_TASK DETAILS_. Reproduce the following entries verbatim, each one complete.
▶
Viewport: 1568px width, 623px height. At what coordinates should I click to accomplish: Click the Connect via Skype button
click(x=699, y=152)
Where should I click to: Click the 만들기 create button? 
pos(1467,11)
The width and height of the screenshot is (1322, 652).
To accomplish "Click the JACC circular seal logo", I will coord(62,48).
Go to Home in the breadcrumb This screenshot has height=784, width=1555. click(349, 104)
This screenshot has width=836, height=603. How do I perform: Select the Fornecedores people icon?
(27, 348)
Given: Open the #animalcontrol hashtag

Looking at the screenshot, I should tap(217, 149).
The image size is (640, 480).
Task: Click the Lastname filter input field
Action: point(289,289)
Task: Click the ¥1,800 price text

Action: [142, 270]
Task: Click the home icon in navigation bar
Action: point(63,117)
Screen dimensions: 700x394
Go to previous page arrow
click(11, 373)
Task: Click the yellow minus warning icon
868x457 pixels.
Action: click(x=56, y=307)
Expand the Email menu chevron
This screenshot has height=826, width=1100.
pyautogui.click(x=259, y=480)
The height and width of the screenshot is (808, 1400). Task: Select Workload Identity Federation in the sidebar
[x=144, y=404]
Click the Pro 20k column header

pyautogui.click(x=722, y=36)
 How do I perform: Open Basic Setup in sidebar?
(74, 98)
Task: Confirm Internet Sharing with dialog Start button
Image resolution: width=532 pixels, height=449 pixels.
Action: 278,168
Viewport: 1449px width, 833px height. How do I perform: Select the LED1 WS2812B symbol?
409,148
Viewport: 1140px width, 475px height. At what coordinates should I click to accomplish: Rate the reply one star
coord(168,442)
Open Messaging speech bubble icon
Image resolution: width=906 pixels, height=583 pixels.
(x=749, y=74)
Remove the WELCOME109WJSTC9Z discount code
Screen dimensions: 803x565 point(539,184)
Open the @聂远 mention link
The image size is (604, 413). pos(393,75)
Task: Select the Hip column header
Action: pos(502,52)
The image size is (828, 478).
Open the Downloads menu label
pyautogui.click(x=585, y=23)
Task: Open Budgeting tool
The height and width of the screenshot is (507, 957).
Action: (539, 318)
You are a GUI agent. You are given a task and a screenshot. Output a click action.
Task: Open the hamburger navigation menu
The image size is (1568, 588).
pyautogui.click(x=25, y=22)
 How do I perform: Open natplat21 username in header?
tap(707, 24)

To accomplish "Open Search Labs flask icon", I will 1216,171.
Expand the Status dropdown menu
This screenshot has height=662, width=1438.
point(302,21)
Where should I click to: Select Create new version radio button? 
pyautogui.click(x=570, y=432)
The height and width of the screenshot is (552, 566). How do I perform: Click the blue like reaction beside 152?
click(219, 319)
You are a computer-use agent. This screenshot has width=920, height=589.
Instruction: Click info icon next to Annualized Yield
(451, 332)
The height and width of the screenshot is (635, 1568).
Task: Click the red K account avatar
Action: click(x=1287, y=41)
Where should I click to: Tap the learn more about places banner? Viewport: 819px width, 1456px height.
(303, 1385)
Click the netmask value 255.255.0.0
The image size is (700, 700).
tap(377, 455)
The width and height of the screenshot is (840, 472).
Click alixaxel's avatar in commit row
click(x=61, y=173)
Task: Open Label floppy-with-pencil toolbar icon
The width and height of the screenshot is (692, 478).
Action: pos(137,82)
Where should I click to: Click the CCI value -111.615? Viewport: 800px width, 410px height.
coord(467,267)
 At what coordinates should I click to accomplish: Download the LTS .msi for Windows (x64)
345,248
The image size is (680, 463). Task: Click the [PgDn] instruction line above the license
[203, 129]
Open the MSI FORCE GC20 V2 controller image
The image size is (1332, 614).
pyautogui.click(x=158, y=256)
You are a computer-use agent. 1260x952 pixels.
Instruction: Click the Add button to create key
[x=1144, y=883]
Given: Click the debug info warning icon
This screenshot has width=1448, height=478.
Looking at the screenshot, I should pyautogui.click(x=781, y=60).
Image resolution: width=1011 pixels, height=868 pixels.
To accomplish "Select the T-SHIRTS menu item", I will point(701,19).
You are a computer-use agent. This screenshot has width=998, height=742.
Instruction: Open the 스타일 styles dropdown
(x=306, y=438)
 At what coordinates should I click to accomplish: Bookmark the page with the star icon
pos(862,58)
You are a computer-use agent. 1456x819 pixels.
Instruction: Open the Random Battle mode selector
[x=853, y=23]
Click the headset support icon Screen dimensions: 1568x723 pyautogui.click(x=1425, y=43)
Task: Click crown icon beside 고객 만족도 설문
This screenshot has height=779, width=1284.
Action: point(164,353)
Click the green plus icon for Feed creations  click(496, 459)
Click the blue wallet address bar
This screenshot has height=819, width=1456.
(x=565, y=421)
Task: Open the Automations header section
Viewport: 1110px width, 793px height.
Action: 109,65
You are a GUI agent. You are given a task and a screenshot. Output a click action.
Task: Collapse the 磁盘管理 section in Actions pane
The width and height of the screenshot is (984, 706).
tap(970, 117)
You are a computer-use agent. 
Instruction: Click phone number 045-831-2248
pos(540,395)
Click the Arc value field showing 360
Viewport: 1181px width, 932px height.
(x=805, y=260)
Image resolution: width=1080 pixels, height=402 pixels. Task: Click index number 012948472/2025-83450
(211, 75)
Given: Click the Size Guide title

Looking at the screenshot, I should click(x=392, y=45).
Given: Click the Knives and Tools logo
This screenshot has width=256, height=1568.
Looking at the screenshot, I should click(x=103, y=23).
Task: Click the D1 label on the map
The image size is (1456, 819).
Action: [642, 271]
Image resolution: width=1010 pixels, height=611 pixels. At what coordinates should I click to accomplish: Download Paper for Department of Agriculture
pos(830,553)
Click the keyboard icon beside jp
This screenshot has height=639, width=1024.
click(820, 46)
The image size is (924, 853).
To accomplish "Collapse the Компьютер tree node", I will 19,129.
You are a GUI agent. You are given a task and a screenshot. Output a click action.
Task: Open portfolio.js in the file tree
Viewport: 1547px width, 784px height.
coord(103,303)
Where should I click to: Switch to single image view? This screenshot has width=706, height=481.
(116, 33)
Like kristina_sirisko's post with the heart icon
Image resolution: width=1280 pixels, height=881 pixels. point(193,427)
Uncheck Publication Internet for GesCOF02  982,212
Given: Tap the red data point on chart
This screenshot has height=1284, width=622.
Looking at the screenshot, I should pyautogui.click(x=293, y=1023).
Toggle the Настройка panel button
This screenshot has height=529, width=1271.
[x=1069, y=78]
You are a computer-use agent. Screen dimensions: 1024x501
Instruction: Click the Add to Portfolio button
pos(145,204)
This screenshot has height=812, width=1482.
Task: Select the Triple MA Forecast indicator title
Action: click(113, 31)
◀
_ANSWER TO THIS EXERCISE_.
Viewport: 1568px width, 623px height. At what coordinates should I click to accomplish: Click the Connect via Skype button
click(x=699, y=152)
Where should I click to: Click the 만들기 create button? 
pos(1467,11)
The width and height of the screenshot is (1322, 652).
To accomplish "Click the JACC circular seal logo", I will coord(62,48).
Go to Home in the breadcrumb This screenshot has height=784, width=1555. click(349, 104)
This screenshot has width=836, height=603. How do I perform: Select the Fornecedores people icon?
(27, 348)
Given: Open the #animalcontrol hashtag

Looking at the screenshot, I should tap(217, 149).
The image size is (640, 480).
Task: Click the Lastname filter input field
Action: point(289,289)
Task: Click the ¥1,800 price text

Action: [142, 270]
Task: Click the home icon in navigation bar
Action: point(63,117)
Screen dimensions: 700x394
Go to previous page arrow
click(11, 373)
Task: Click the yellow minus warning icon
868x457 pixels.
Action: click(x=56, y=307)
Expand the Email menu chevron
This screenshot has height=826, width=1100.
pyautogui.click(x=259, y=480)
The height and width of the screenshot is (808, 1400). Task: Select Workload Identity Federation in the sidebar
[x=144, y=404]
Click the Pro 20k column header

pyautogui.click(x=722, y=36)
 How do I perform: Open Basic Setup in sidebar?
(74, 98)
Task: Confirm Internet Sharing with dialog Start button
Image resolution: width=532 pixels, height=449 pixels.
Action: 278,168
Viewport: 1449px width, 833px height. How do I perform: Select the LED1 WS2812B symbol?
409,148
Viewport: 1140px width, 475px height. At what coordinates should I click to accomplish: Rate the reply one star
coord(168,442)
Open Messaging speech bubble icon
Image resolution: width=906 pixels, height=583 pixels.
(x=749, y=74)
Remove the WELCOME109WJSTC9Z discount code
Screen dimensions: 803x565 point(539,184)
Open the @聂远 mention link
The image size is (604, 413). pos(393,75)
Task: Select the Hip column header
Action: pos(502,52)
The image size is (828, 478).
Open the Downloads menu label
pyautogui.click(x=585, y=23)
Task: Open Budgeting tool
The height and width of the screenshot is (507, 957).
Action: (539, 318)
You are a GUI agent. You are given a task and a screenshot. Output a click action.
Task: Open the hamburger navigation menu
The image size is (1568, 588).
pyautogui.click(x=25, y=22)
 How do I perform: Open natplat21 username in header?
tap(707, 24)

To accomplish "Open Search Labs flask icon", I will 1216,171.
Expand the Status dropdown menu
This screenshot has height=662, width=1438.
point(302,21)
Where should I click to: Select Create new version radio button? 
pyautogui.click(x=570, y=432)
The height and width of the screenshot is (552, 566). How do I perform: Click the blue like reaction beside 152?
click(219, 319)
You are a computer-use agent. This screenshot has width=920, height=589.
Instruction: Click info icon next to Annualized Yield
(451, 332)
The height and width of the screenshot is (635, 1568).
Task: Click the red K account avatar
Action: click(x=1287, y=41)
Where should I click to: Tap the learn more about places banner? Viewport: 819px width, 1456px height.
(303, 1385)
Click the netmask value 255.255.0.0
The image size is (700, 700).
tap(377, 455)
The width and height of the screenshot is (840, 472).
Click alixaxel's avatar in commit row
click(x=61, y=173)
Task: Open Label floppy-with-pencil toolbar icon
The width and height of the screenshot is (692, 478).
Action: pos(137,82)
Where should I click to: Click the CCI value -111.615? Viewport: 800px width, 410px height.
coord(467,267)
 At what coordinates should I click to accomplish: Download the LTS .msi for Windows (x64)
345,248
The image size is (680, 463). Task: Click the [PgDn] instruction line above the license
[203, 129]
Open the MSI FORCE GC20 V2 controller image
The image size is (1332, 614).
pyautogui.click(x=158, y=256)
You are a computer-use agent. 1260x952 pixels.
Instruction: Click the Add button to create key
[x=1144, y=883]
Given: Click the debug info warning icon
This screenshot has width=1448, height=478.
Looking at the screenshot, I should pyautogui.click(x=781, y=60).
Image resolution: width=1011 pixels, height=868 pixels.
To accomplish "Select the T-SHIRTS menu item", I will point(701,19).
You are a computer-use agent. This screenshot has width=998, height=742.
Instruction: Open the 스타일 styles dropdown
(x=306, y=438)
 At what coordinates should I click to accomplish: Bookmark the page with the star icon
pos(862,58)
You are a computer-use agent. 1456x819 pixels.
Instruction: Open the Random Battle mode selector
[x=853, y=23]
Click the headset support icon Screen dimensions: 1568x723 pyautogui.click(x=1425, y=43)
Task: Click crown icon beside 고객 만족도 설문
This screenshot has height=779, width=1284.
Action: point(164,353)
Click the green plus icon for Feed creations  click(496, 459)
Click the blue wallet address bar
This screenshot has height=819, width=1456.
(x=565, y=421)
Task: Open the Automations header section
Viewport: 1110px width, 793px height.
Action: 109,65
You are a GUI agent. You are given a task and a screenshot. Output a click action.
Task: Collapse the 磁盘管理 section in Actions pane
The width and height of the screenshot is (984, 706).
tap(970, 117)
You are a computer-use agent. 
Instruction: Click phone number 045-831-2248
pos(540,395)
Click the Arc value field showing 360
Viewport: 1181px width, 932px height.
(x=805, y=260)
Image resolution: width=1080 pixels, height=402 pixels. Task: Click index number 012948472/2025-83450
(211, 75)
Given: Click the Size Guide title

Looking at the screenshot, I should click(x=392, y=45).
Given: Click the Knives and Tools logo
This screenshot has width=256, height=1568.
Looking at the screenshot, I should click(x=103, y=23).
Task: Click the D1 label on the map
The image size is (1456, 819).
Action: [642, 271]
Image resolution: width=1010 pixels, height=611 pixels. At what coordinates should I click to accomplish: Download Paper for Department of Agriculture
pos(830,553)
Click the keyboard icon beside jp
This screenshot has height=639, width=1024.
click(820, 46)
The image size is (924, 853).
To accomplish "Collapse the Компьютер tree node", I will 19,129.
You are a GUI agent. You are given a task and a screenshot. Output a click action.
Task: Open portfolio.js in the file tree
Viewport: 1547px width, 784px height.
coord(103,303)
Where should I click to: Switch to single image view? This screenshot has width=706, height=481.
(116, 33)
Like kristina_sirisko's post with the heart icon
Image resolution: width=1280 pixels, height=881 pixels. point(193,427)
Uncheck Publication Internet for GesCOF02  982,212
Given: Tap the red data point on chart
This screenshot has height=1284, width=622.
Looking at the screenshot, I should pyautogui.click(x=293, y=1023).
Toggle the Настройка panel button
This screenshot has height=529, width=1271.
[x=1069, y=78]
You are a computer-use agent. Screen dimensions: 1024x501
Instruction: Click the Add to Portfolio button
pos(145,204)
This screenshot has height=812, width=1482.
Task: Select the Triple MA Forecast indicator title
Action: click(113, 31)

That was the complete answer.